In a multithreaded C program, you could have two threads touch the same piece of data simultaneously, creating a race condition. In a functional program, that’s impossible because they each create new data. However, it becomes a performance problem. How do you ensure that the compiler doesn’t create excessive amounts of new data? In C and C++, it’s easier to be efficient because it’s easy to reuse and share data.

What about interpreted languages?

Java does seem to be ahead of C++. There’s a notion of threads and concurrency built in, whereas comparable support is just now being addressed in C++.

Are GPUs or the Cell processor the answer for increased performance with fewer concurrency hassles?

Not for everyone. The performance characteristics are very different. Certain applications run extremely fast; others don’t. They’re also much harder to program—the architectures expose a lot more complexity to software.

In Cell, for example, there are two different instruction sets you have to worry about.

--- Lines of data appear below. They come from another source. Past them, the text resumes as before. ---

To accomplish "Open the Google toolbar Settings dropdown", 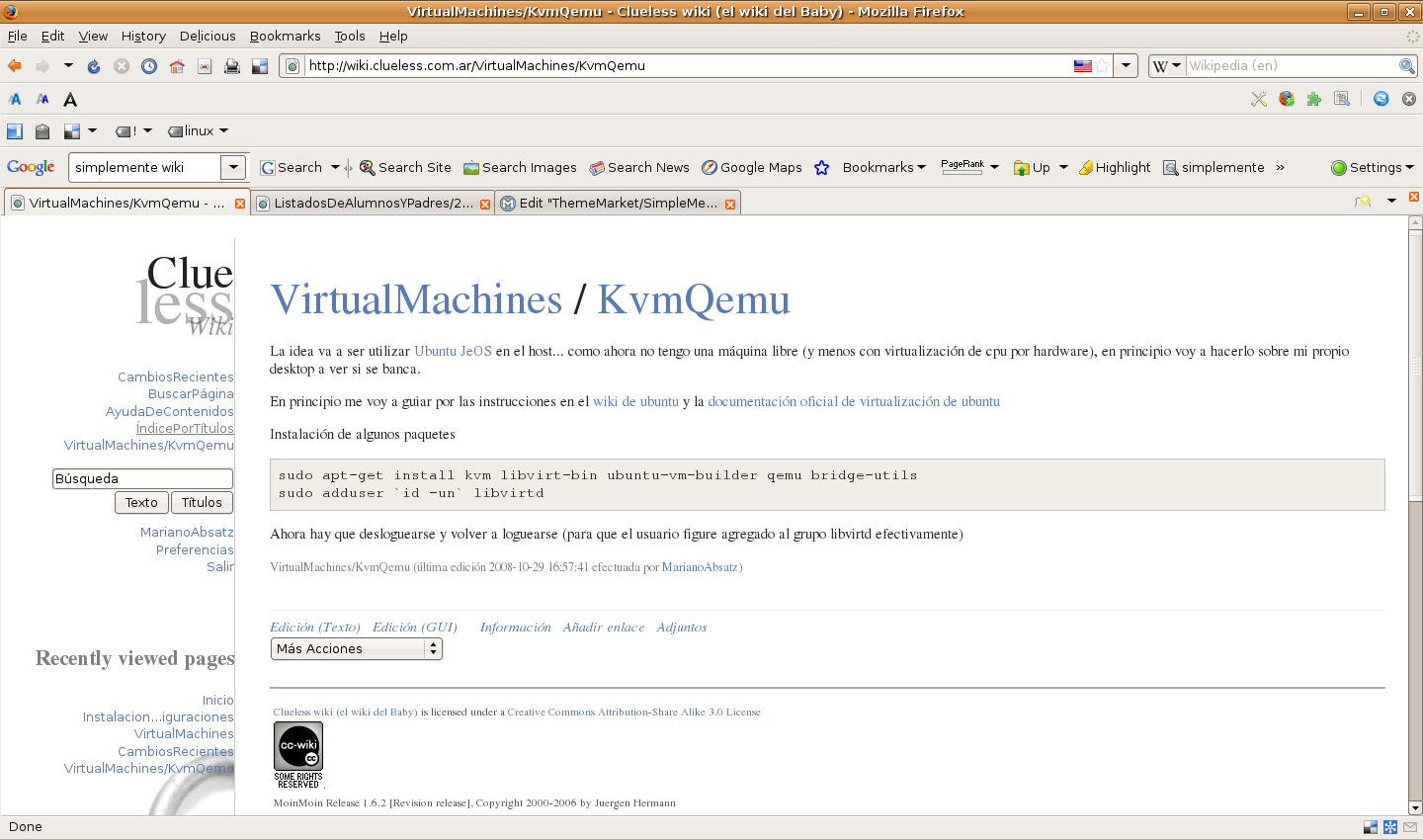I will (x=1373, y=168).
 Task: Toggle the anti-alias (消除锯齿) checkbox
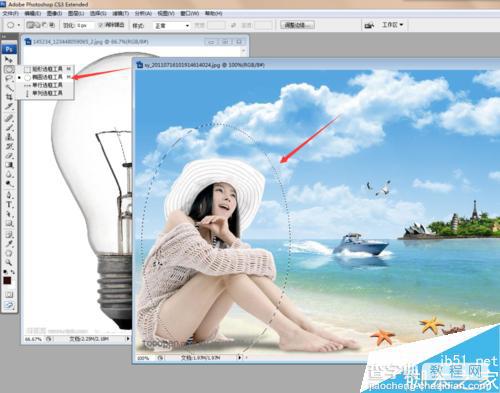click(101, 25)
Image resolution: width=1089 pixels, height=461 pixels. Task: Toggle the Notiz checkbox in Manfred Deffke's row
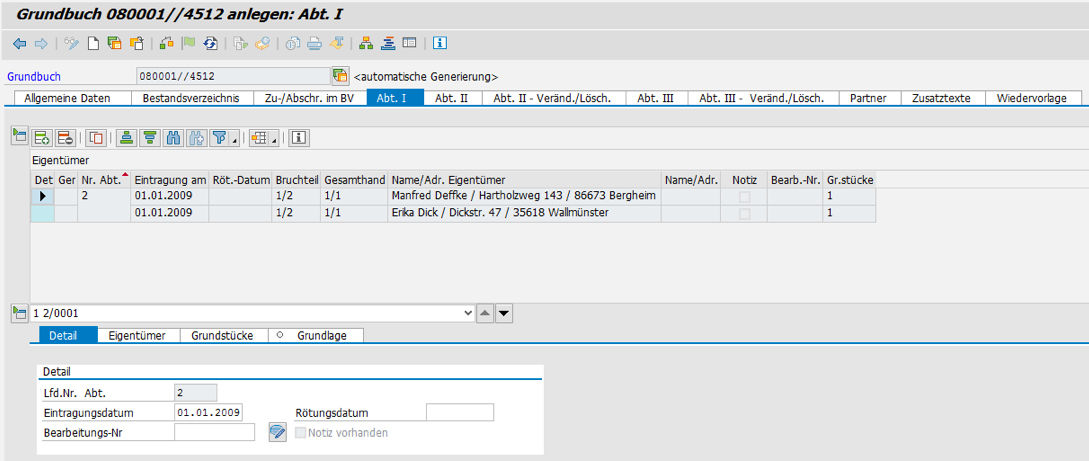click(742, 196)
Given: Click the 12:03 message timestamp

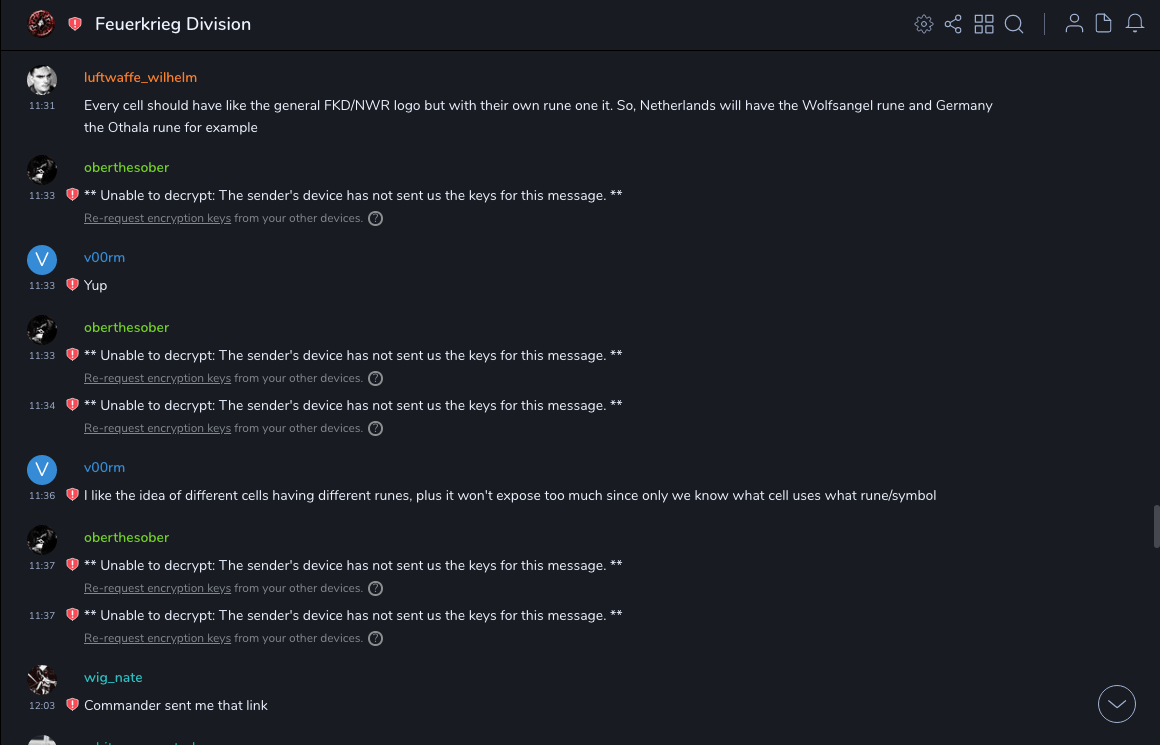Looking at the screenshot, I should [42, 705].

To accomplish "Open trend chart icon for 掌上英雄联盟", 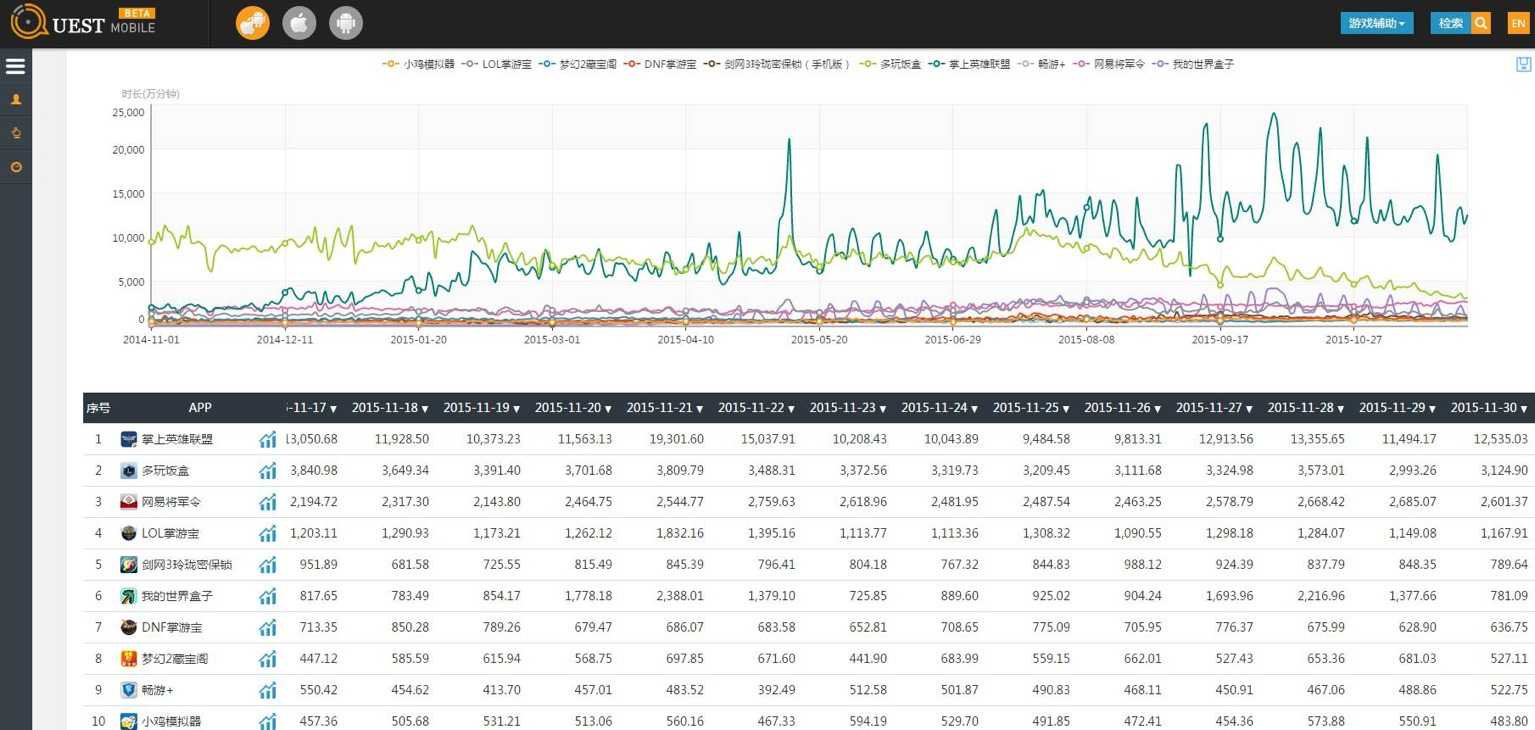I will [267, 439].
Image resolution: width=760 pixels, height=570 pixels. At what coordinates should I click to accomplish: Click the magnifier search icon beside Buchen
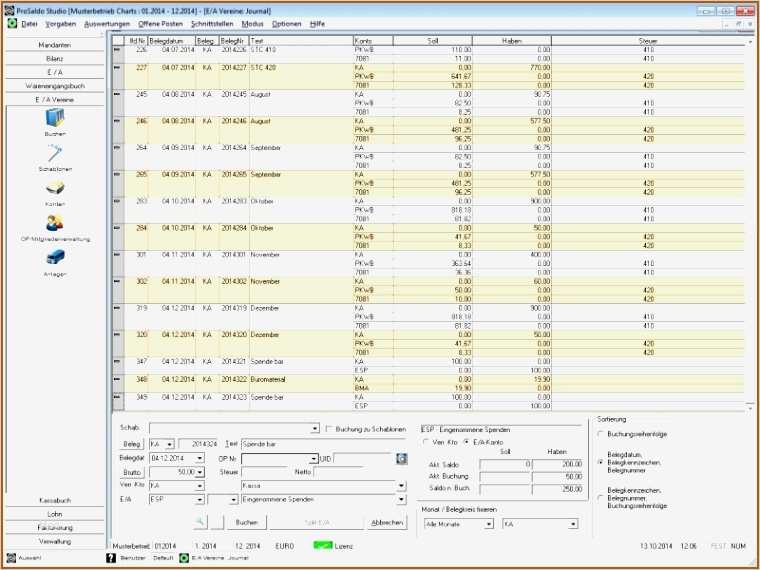tap(201, 522)
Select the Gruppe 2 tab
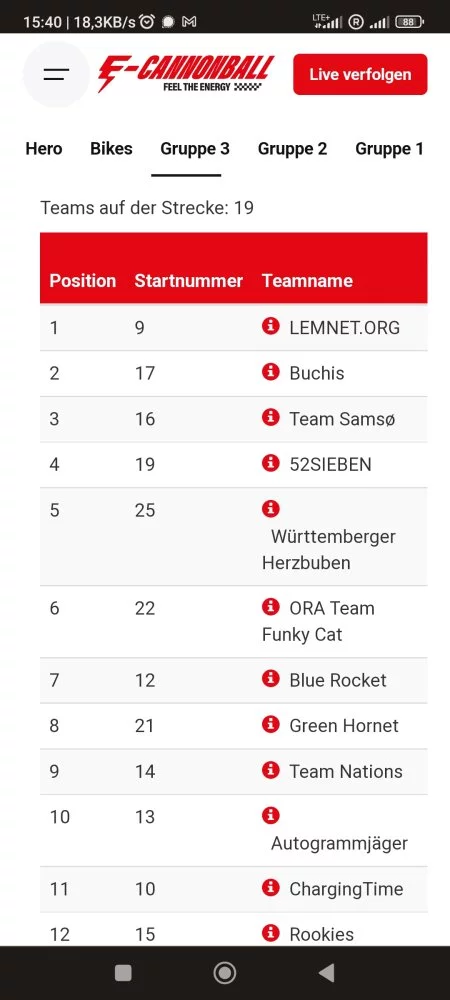This screenshot has height=1000, width=450. [x=293, y=149]
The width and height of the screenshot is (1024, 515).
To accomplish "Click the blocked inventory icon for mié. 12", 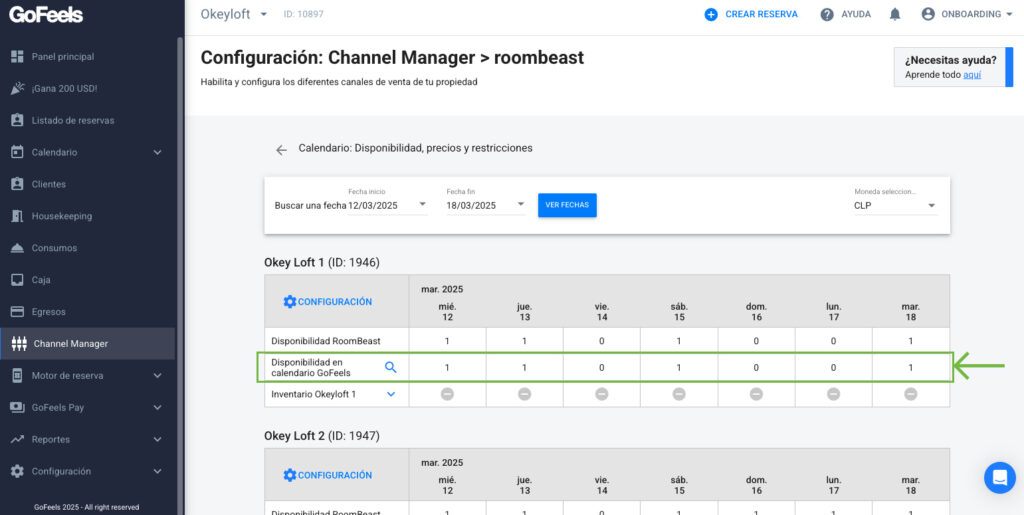I will pyautogui.click(x=447, y=394).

The vector units on Cell have to be programmed in a different way from, say, x86 CPUs. They can’t transparently load data from main memory; they have to do explicit DMAs [direct memory accesses] from main memory into local on-chip memory for both code and data. The vector units don't have a general purpose instruction set. Like GPUs, the vector units need to be programmed differently from mainstream CPUs.

I don’t think the x86 instruction set is the problem.

Who are you looking to for thought leadership on concurrency?

That’s a good question. There’s a variety of interesting work out there, but I don’t know that I’ve seen any compelling or complete solutions yet. Concurrency needs to be well supported throughout the whole software ecosystem: languages, tools, libraries and legacy code. The C++ standards work going on is a good thing. I think the work on annotations to specify thread-safety properties is promising. Research on transactional memory is interesting, but it’s not clear how it will pan out. Exploring functional languages is interesting, but achieving good performance is challenging. Viable industrial solutions based on the more experimental technologies are a number of years off.

Alexandra Weber Morales is the former editor-in-chief of Software Development magazine.